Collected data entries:

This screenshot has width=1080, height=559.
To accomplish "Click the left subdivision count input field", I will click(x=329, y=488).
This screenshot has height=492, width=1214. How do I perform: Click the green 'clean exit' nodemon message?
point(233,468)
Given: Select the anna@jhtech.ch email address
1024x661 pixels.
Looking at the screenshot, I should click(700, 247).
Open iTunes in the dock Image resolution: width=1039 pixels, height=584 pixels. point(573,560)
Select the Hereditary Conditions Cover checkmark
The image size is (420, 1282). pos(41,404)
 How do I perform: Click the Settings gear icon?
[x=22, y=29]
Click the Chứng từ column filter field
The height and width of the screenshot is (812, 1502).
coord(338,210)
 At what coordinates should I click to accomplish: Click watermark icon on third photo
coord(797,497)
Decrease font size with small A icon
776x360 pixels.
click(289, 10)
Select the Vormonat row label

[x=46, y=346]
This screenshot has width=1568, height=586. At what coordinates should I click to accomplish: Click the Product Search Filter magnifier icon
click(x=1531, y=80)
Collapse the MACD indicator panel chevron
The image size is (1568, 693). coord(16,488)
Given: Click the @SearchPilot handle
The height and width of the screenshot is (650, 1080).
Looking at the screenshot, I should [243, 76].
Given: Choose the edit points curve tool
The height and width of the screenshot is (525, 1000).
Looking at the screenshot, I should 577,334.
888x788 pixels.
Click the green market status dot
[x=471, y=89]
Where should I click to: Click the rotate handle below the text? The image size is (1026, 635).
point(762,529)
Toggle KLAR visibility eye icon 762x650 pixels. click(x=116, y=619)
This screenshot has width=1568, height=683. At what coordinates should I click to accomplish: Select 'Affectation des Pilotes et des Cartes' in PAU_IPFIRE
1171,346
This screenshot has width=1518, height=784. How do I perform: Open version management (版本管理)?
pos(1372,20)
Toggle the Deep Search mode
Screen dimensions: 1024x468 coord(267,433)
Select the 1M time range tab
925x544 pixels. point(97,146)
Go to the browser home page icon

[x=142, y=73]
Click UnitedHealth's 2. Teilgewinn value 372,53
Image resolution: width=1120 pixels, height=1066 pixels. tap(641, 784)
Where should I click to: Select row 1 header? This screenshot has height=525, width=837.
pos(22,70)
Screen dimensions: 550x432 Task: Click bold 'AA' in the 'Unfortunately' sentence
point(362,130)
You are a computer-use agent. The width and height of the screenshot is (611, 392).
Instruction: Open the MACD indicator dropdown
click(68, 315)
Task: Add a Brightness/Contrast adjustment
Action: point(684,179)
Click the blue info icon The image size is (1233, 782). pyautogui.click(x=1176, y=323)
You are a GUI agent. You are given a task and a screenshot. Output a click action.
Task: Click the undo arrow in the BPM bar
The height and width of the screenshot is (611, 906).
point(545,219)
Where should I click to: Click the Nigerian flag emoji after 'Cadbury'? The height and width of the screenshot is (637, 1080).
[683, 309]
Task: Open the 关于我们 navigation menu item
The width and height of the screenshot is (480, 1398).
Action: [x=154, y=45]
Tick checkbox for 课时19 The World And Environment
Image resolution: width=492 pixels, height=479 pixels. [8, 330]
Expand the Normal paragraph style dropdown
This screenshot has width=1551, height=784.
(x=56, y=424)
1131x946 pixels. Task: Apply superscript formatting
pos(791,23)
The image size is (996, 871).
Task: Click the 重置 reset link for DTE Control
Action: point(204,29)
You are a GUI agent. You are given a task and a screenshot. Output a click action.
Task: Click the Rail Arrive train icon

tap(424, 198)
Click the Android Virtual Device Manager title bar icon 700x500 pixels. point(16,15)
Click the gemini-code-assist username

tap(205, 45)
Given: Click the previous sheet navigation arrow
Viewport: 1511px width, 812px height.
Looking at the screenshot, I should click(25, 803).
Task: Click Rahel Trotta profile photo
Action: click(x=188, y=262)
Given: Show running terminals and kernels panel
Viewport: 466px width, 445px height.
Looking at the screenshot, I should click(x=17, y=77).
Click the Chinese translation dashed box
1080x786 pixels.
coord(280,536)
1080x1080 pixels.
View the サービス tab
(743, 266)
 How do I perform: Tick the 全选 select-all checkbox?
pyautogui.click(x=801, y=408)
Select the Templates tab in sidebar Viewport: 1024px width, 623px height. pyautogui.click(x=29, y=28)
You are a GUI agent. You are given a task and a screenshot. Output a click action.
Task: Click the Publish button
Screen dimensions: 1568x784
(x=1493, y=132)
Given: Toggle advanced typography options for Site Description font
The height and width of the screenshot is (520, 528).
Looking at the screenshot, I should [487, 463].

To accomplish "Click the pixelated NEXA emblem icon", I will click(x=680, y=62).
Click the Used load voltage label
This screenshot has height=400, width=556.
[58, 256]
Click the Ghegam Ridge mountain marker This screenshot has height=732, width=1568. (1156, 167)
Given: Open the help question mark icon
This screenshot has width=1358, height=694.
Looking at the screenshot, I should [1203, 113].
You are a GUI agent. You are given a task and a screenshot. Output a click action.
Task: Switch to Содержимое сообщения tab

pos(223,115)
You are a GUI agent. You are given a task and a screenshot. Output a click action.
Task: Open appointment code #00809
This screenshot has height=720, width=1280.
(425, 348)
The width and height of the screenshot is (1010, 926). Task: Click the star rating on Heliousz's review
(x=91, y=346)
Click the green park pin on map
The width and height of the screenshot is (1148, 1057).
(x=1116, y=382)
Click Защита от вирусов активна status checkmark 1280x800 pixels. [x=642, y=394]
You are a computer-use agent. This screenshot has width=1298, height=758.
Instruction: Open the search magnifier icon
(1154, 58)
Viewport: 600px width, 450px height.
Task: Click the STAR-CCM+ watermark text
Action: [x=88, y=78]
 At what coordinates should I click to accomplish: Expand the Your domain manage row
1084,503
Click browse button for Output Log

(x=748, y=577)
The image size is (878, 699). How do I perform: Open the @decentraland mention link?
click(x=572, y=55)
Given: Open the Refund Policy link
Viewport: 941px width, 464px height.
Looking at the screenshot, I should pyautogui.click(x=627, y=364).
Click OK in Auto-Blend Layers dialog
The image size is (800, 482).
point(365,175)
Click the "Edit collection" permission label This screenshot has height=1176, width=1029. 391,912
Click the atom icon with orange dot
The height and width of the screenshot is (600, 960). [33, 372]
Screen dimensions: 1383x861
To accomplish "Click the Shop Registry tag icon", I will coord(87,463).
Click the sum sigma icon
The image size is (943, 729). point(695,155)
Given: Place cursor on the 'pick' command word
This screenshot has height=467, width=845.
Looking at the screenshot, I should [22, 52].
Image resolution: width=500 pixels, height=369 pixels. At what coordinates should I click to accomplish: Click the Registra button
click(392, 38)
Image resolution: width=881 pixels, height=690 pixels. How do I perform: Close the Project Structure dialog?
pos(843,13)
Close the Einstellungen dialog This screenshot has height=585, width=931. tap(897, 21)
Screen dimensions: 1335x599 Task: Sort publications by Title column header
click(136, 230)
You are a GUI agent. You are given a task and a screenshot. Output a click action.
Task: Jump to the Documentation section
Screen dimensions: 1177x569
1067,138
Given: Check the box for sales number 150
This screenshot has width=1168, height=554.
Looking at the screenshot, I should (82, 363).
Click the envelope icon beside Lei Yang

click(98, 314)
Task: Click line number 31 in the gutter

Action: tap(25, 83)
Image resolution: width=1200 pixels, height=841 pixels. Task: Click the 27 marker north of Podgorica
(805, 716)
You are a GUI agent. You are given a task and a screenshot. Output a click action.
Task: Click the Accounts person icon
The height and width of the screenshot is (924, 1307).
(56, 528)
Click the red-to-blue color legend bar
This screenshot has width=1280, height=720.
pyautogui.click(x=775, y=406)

# About this task
Repeat the data exactly, with every line included.

# Your solution
This screenshot has width=1080, height=559.
To accomplish "Click the left subdivision count input field", I will click(x=329, y=488).
This screenshot has height=492, width=1214. How do I perform: Click the green 'clean exit' nodemon message?
point(233,468)
Given: Select the anna@jhtech.ch email address
1024x661 pixels.
Looking at the screenshot, I should click(700, 247).
Open iTunes in the dock Image resolution: width=1039 pixels, height=584 pixels. point(573,560)
Select the Hereditary Conditions Cover checkmark
The image size is (420, 1282). pos(41,404)
 How do I perform: Click the Settings gear icon?
[x=22, y=29]
Click the Chứng từ column filter field
The height and width of the screenshot is (812, 1502).
coord(338,210)
 At what coordinates should I click to accomplish: Click watermark icon on third photo
coord(797,497)
Decrease font size with small A icon
776x360 pixels.
click(289, 10)
Select the Vormonat row label

[x=46, y=346]
This screenshot has width=1568, height=586. At what coordinates should I click to accomplish: Click the Product Search Filter magnifier icon
click(x=1531, y=80)
Collapse the MACD indicator panel chevron
The image size is (1568, 693). coord(16,488)
Given: Click the @SearchPilot handle
The height and width of the screenshot is (650, 1080).
Looking at the screenshot, I should [243, 76].
Given: Choose the edit points curve tool
The height and width of the screenshot is (525, 1000).
Looking at the screenshot, I should 577,334.
888x788 pixels.
Click the green market status dot
[x=471, y=89]
Where should I click to: Click the rotate handle below the text? The image size is (1026, 635).
point(762,529)
Toggle KLAR visibility eye icon 762x650 pixels. click(x=116, y=619)
This screenshot has width=1568, height=683. At what coordinates should I click to accomplish: Select 'Affectation des Pilotes et des Cartes' in PAU_IPFIRE
1171,346
This screenshot has width=1518, height=784. How do I perform: Open version management (版本管理)?
pos(1372,20)
Toggle the Deep Search mode
Screen dimensions: 1024x468 coord(267,433)
Select the 1M time range tab
925x544 pixels. point(97,146)
Go to the browser home page icon

[x=142, y=73]
Click UnitedHealth's 2. Teilgewinn value 372,53
Image resolution: width=1120 pixels, height=1066 pixels. tap(641, 784)
Where should I click to: Select row 1 header? This screenshot has height=525, width=837.
pos(22,70)
Screen dimensions: 550x432 Task: Click bold 'AA' in the 'Unfortunately' sentence
point(362,130)
You are a computer-use agent. The width and height of the screenshot is (611, 392).
Instruction: Open the MACD indicator dropdown
click(68, 315)
Task: Add a Brightness/Contrast adjustment
Action: point(684,179)
Click the blue info icon The image size is (1233, 782). pyautogui.click(x=1176, y=323)
You are a GUI agent. You are given a task and a screenshot. Output a click action.
Task: Click the undo arrow in the BPM bar
The height and width of the screenshot is (611, 906).
point(545,219)
Where should I click to: Click the Nigerian flag emoji after 'Cadbury'? The height and width of the screenshot is (637, 1080).
[683, 309]
Task: Open the 关于我们 navigation menu item
The width and height of the screenshot is (480, 1398).
Action: [x=154, y=45]
Tick checkbox for 课时19 The World And Environment
Image resolution: width=492 pixels, height=479 pixels. [8, 330]
Expand the Normal paragraph style dropdown
This screenshot has width=1551, height=784.
(x=56, y=424)
1131x946 pixels. Task: Apply superscript formatting
pos(791,23)
The image size is (996, 871).
Task: Click the 重置 reset link for DTE Control
Action: point(204,29)
You are a GUI agent. You are given a task and a screenshot. Output a click action.
Task: Click the Rail Arrive train icon

tap(424, 198)
Click the Android Virtual Device Manager title bar icon 700x500 pixels. point(16,15)
Click the gemini-code-assist username

tap(205, 45)
Given: Click the previous sheet navigation arrow
Viewport: 1511px width, 812px height.
Looking at the screenshot, I should click(25, 803).
Task: Click Rahel Trotta profile photo
Action: click(x=188, y=262)
Given: Show running terminals and kernels panel
Viewport: 466px width, 445px height.
Looking at the screenshot, I should click(x=17, y=77).
Click the Chinese translation dashed box
1080x786 pixels.
coord(280,536)
1080x1080 pixels.
View the サービス tab
(743, 266)
 How do I perform: Tick the 全选 select-all checkbox?
pyautogui.click(x=801, y=408)
Select the Templates tab in sidebar Viewport: 1024px width, 623px height. pyautogui.click(x=29, y=28)
You are a GUI agent. You are given a task and a screenshot. Output a click action.
Task: Click the Publish button
Screen dimensions: 1568x784
(x=1493, y=132)
Given: Toggle advanced typography options for Site Description font
The height and width of the screenshot is (520, 528).
Looking at the screenshot, I should [487, 463].

To accomplish "Click the pixelated NEXA emblem icon", I will click(x=680, y=62).
Click the Used load voltage label
This screenshot has height=400, width=556.
[58, 256]
Click the Ghegam Ridge mountain marker This screenshot has height=732, width=1568. (1156, 167)
Given: Open the help question mark icon
This screenshot has width=1358, height=694.
Looking at the screenshot, I should [1203, 113].
You are a GUI agent. You are given a task and a screenshot. Output a click action.
Task: Switch to Содержимое сообщения tab

pos(223,115)
You are a GUI agent. You are given a task and a screenshot. Output a click action.
Task: Open appointment code #00809
This screenshot has height=720, width=1280.
(425, 348)
The width and height of the screenshot is (1010, 926). Task: Click the star rating on Heliousz's review
(x=91, y=346)
Click the green park pin on map
The width and height of the screenshot is (1148, 1057).
(x=1116, y=382)
Click Защита от вирусов активна status checkmark 1280x800 pixels. [x=642, y=394]
You are a computer-use agent. This screenshot has width=1298, height=758.
Instruction: Open the search magnifier icon
(1154, 58)
Viewport: 600px width, 450px height.
Task: Click the STAR-CCM+ watermark text
Action: [x=88, y=78]
 At what coordinates should I click to accomplish: Expand the Your domain manage row
1084,503
Click browse button for Output Log

(x=748, y=577)
The image size is (878, 699). How do I perform: Open the @decentraland mention link?
click(x=572, y=55)
Given: Open the Refund Policy link
Viewport: 941px width, 464px height.
Looking at the screenshot, I should pyautogui.click(x=627, y=364).
Click OK in Auto-Blend Layers dialog
The image size is (800, 482).
point(365,175)
Click the "Edit collection" permission label This screenshot has height=1176, width=1029. 391,912
Click the atom icon with orange dot
The height and width of the screenshot is (600, 960). [33, 372]
Screen dimensions: 1383x861
To accomplish "Click the Shop Registry tag icon", I will coord(87,463).
Click the sum sigma icon
The image size is (943, 729). point(695,155)
Given: Place cursor on the 'pick' command word
This screenshot has height=467, width=845.
Looking at the screenshot, I should [22, 52].
Image resolution: width=500 pixels, height=369 pixels. At what coordinates should I click to accomplish: Click the Registra button
click(392, 38)
Image resolution: width=881 pixels, height=690 pixels. How do I perform: Close the Project Structure dialog?
pos(843,13)
Close the Einstellungen dialog This screenshot has height=585, width=931. tap(897, 21)
Screen dimensions: 1335x599 Task: Sort publications by Title column header
click(136, 230)
You are a GUI agent. You are given a task and a screenshot. Output a click action.
Task: Jump to the Documentation section
Screen dimensions: 1177x569
1067,138
Given: Check the box for sales number 150
This screenshot has width=1168, height=554.
Looking at the screenshot, I should (82, 363).
Click the envelope icon beside Lei Yang

click(98, 314)
Task: Click line number 31 in the gutter

Action: tap(25, 83)
Image resolution: width=1200 pixels, height=841 pixels. Task: Click the 27 marker north of Podgorica
(805, 716)
You are a GUI agent. You are given a task and a screenshot. Output a click action.
Task: Click the Accounts person icon
The height and width of the screenshot is (924, 1307).
(56, 528)
Click the red-to-blue color legend bar
This screenshot has width=1280, height=720.
pyautogui.click(x=775, y=406)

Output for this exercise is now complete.